_Фрагмент текста_:

Я очень ценил Магомета Магомаева и дружил с ним.
С уважением майор Сотников
17 августа 1972 года мой друг Роберт Рождественский сделал мне в день моего тридцатилетия бесценный подарок — стихотворение «Отец и сын». Позже композитор Марк Фрадкин написал к нему музыку. Но я не стал исполнять эту песню. Мне тяжело петь об этом. И кроме того, в этом очень много личного, не для публики.
Отцу я посвятил свою песню, написанную на стихи еще одного моего друга, Геннадия Козловского. Он не профессиональный поэт, а инженер, строитель, и стихи пишет по потребности души. Сначала мы назвали ее «Над землей чужой», а потом под окончательным названием «Последний аккорд» она вошла в кинофильм «Поет Муслим Магомаев».

_Исходные данные_:
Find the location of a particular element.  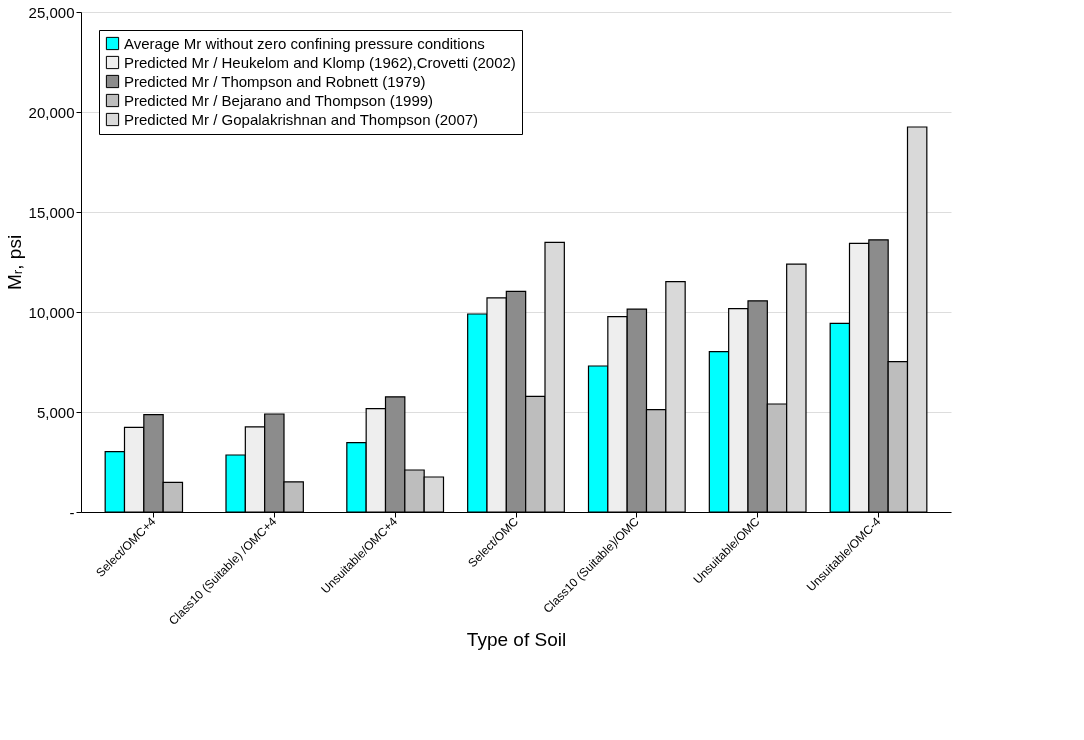

y-tick-label: 15,000 is located at coordinates (52, 212).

_Поставленная задача_: Под каким окончательным названием песня на стихи Геннадия Козловского вошла в кинофильм, согласно фрагменту текста?

_Письменный ответ_: «Последний аккорд».